Pulse: Chatter: Business: Facing the Music



In late September, after almost a decade of running South Street’s Spaceboy Music — and just months after moving it to a new location — Scott Ansill decided to chuck the tough life of owning a record store. His decision shouldn’t exactly come as a shock. “The music industry has changed, technology has changed, South Street has changed,” Ansill explained in a note he taped to the shop door. “For Spaceboy Music, it’s time for a change.”

“I didn’t have to close,” Ansill said when we caught up with him. But he wanted to go out on his own terms. It’s hard to blame him. These days, music can be found just about anywhere — from Wal-Mart to a friend’s hard drive — and getting people to show up at an old-fashioned record store has become about as easy as luring new car owners into taking SEPTA. Just ask anybody who worked at once-ubiquitous, now-bankrupt Tower Records. What’s surprising about the local music-buying scene isn’t that Ansill decided to get out; it’s that anybody else would want to stay in. Says Dan Matherson, who owns Repo Records on South Street, “If somebody tried to open up a store now, they would be crazy.”

Matherson has managed to survive by stocking new music by indie rock bands that your average BEN-FM listener has almost assuredly never heard of. Yet where he was once able to rely on popular records to continue to sell for six months, he now sees sales of even much-anticipated releases slow down after a month. And as it’s become increasingly tough to keep on top of trends, ­Matherson has had to alter the way he does business. He decided to close the original Repo location in Bryn Mawr last year to concentrate on the South Street shop. “I am not getting rich off of it,” he says. “It’s not stable at all.”

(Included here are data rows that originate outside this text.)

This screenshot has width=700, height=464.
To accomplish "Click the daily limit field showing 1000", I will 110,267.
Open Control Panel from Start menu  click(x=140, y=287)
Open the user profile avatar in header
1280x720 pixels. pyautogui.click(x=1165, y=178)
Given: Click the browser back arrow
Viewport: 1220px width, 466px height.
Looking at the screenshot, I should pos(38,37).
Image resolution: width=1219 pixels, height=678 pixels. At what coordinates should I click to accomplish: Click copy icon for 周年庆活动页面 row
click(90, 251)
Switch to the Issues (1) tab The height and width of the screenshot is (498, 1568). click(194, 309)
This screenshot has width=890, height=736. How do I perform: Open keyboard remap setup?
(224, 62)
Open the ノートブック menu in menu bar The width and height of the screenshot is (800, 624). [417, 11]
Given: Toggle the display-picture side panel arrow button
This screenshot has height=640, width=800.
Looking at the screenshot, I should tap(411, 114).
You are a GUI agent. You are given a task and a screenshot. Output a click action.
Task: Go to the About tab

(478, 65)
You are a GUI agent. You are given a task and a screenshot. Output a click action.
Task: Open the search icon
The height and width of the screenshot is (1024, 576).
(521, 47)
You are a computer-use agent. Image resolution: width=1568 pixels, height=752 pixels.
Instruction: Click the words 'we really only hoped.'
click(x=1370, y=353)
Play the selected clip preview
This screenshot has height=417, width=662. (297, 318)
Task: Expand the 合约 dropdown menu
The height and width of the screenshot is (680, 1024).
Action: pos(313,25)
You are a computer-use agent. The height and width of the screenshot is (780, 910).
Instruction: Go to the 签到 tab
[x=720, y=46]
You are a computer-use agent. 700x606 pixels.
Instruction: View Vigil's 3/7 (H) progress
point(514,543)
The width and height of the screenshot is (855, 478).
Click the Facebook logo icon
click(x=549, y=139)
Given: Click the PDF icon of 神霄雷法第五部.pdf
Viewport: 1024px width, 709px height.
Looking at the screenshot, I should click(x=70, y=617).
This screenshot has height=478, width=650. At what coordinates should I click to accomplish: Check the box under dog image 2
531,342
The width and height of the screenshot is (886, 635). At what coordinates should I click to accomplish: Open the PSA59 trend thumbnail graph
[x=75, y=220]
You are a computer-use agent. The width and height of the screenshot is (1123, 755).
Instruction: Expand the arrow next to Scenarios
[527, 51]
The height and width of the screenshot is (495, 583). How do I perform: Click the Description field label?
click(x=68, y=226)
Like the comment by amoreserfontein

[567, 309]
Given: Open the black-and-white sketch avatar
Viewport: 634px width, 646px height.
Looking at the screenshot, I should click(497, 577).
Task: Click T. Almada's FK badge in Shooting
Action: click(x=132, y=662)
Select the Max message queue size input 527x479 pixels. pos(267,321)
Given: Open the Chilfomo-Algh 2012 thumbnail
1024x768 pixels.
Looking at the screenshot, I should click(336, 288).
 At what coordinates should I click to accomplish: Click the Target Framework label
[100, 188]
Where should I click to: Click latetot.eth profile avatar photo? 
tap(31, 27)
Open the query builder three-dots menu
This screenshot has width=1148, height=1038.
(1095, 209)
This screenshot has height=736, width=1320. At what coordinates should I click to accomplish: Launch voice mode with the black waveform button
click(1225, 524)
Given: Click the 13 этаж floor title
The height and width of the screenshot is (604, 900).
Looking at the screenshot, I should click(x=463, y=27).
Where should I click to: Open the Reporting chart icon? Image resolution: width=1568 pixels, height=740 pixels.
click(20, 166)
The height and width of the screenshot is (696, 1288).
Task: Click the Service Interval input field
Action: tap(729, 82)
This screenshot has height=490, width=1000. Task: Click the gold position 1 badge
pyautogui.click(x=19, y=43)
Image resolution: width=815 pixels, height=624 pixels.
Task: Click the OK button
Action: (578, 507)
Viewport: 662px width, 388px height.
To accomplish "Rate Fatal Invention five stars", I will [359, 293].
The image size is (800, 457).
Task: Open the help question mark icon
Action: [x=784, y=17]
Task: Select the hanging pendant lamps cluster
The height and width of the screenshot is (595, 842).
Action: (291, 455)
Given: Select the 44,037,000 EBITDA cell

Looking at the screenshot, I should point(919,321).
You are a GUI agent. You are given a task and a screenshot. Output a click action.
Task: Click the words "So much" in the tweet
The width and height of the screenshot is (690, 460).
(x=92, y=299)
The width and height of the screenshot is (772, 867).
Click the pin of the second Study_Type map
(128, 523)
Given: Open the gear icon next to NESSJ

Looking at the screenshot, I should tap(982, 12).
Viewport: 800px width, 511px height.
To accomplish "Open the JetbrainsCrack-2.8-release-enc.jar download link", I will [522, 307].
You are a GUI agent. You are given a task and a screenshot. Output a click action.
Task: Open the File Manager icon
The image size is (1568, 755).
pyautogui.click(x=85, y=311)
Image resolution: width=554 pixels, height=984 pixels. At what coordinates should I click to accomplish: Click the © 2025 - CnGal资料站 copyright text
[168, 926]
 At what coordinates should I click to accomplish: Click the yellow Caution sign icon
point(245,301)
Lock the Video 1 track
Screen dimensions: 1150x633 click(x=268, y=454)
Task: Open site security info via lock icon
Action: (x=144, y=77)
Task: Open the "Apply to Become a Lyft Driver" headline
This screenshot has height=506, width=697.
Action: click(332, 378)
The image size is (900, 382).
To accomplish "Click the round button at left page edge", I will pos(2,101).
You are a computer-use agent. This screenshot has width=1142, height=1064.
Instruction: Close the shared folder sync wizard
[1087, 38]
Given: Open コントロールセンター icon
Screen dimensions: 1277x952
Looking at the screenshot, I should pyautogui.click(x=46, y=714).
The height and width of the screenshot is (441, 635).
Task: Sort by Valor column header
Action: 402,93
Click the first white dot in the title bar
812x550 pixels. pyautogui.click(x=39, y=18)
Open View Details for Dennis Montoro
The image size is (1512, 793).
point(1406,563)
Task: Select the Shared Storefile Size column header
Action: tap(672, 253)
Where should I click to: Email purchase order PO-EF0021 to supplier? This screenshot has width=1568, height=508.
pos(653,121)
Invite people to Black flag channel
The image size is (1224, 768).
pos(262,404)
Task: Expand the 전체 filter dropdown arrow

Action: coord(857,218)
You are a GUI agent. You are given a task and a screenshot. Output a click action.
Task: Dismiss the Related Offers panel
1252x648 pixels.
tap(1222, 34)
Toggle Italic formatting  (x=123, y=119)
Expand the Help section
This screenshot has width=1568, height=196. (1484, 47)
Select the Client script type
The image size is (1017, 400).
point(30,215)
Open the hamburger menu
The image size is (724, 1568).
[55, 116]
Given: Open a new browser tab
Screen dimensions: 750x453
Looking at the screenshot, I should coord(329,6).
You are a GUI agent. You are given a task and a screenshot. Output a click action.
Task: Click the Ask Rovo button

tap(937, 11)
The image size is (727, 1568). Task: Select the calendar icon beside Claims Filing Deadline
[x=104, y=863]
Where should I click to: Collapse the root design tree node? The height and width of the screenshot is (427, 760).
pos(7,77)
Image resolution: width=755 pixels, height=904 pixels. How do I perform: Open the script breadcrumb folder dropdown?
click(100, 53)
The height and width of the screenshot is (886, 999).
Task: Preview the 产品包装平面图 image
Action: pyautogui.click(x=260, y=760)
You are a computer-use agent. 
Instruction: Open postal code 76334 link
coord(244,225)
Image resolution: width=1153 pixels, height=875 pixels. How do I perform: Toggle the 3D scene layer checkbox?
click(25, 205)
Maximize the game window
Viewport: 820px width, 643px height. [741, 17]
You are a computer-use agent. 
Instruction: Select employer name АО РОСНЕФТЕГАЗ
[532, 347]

Mike Hoffman, who opened Old City’s A.K.A. Music in 1999, has a similar approach. He stocks virtually no Top 40 titles. And while he’s been successful enough to increase the size of his store in recent years, he also has to work harder than ever to keep up with the finicky tastes of the faithful.

Others are opting for even more dramatic changes. Siren Records, which opened in Doylestown in the mid-1980s, is preparing to move to a larger location that will include space for in-store performances. But not even the impending move has kept Siren owner Blair Elliot from thinking, and worrying, about the future. “It gives you a headache,” he says.